We understand that sometimes looking after a loved one is done out of duty and love. How,ever you also have to realize when it goes from being love into being a care giving role where you may need help – there is nothing wrong with asking for help.
It may have been easier to give care when you were driving to doctors’ appointments or cooking a few meals. But if now the person’s needs are very physical — maybe lifting, bathing, and dressing — you may need to ask for help.
“You’d be surprised what people do,” says clinical psychologist Barry J. Jacobs, author of The Emotional Survival Guide for Caregivers. “I’ve seen people who have had heart attacks but are still pushing a loved one in a wheelchair or carrying them up the stairs.”

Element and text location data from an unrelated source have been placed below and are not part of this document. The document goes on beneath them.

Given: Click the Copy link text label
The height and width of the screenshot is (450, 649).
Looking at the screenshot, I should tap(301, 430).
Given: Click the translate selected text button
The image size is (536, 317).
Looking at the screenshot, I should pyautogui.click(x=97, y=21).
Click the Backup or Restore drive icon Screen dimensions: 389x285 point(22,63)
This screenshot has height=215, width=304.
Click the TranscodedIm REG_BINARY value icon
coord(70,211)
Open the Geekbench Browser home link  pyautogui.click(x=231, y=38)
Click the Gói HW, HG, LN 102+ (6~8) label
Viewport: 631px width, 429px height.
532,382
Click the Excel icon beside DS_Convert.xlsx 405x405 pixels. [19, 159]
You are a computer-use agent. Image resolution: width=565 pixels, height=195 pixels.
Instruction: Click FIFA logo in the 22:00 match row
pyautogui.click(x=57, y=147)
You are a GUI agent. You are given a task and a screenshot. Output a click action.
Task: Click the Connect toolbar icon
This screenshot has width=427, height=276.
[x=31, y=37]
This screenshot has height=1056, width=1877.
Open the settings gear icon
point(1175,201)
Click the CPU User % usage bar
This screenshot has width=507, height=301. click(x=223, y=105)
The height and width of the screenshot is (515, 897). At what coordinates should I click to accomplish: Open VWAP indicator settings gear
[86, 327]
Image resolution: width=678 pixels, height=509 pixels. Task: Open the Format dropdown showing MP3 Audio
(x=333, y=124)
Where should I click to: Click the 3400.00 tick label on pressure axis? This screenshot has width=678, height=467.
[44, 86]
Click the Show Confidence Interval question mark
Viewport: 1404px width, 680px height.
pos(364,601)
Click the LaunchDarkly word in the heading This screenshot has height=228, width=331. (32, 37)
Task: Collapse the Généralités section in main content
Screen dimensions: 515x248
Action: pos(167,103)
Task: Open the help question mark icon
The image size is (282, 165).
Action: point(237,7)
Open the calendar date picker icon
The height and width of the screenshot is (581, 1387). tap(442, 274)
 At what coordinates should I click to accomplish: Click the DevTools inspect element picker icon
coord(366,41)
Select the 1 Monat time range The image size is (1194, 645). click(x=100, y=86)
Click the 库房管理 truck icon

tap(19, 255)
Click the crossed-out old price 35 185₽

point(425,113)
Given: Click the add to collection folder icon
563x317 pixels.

That doesn’t mean the person you’re caring for must leave his or her home. You can hire a home health aide, for example, to do some of the things that you can no longer do.
Your own health
Stress is very common for caregivers. Sometimes you’re so busy taking care of someone else that you don’t take good enough care of yourself. Some stress is normal, but signs your stress is too high include:
- trouble sleeping
- very little energy
- getting sad or angry easily
- little interest in things that used to make you happy
- headaches, stomachaches, or other physical problems
- weight gain or loss
“If the caregiver gets sick, the person needing care is in the worst shape possible, because their primary caregiver is no longer there or is out of commission for a while,” says Suzanne Mintz, founder of Family Caregiver Advocacy and author of A Family Caregiver Speaks Up.
Sometimes a loved one might need more physical care than you can give them. They might need medication you can’t administer, or they might need to be carried or moved. Emotionally, they can be so upset or angry that they become violent or mean. They can be hard to control physically. In any of these cases, it might be good to get help from an experienced professional — either at in-home or in a facility. They can take care of your loved one’s physical needs and won’t take it personally if he or she lashes out.
“It can be hard for family to understand that an older person with dementia is not doing or saying things on purpose,” says internist Cathy Alessi, MD, president of the American Geriatrics Society. “They understand their loved one has dementia, but sometimes it’s difficult to translate that into the day-to-day realities of taking care of someone with memory impairment.”
Caregiver support groups can also be very helpful with advice on how to handle memory and behavior issues.
As a caregiver, you often have to deal with grief — over the loss of the person you once knew. It’s not just your loved one who has lost her old life. You’ve lost the relationship you had and the life you shared. That can lead to feelings of sadness, grief, and anger.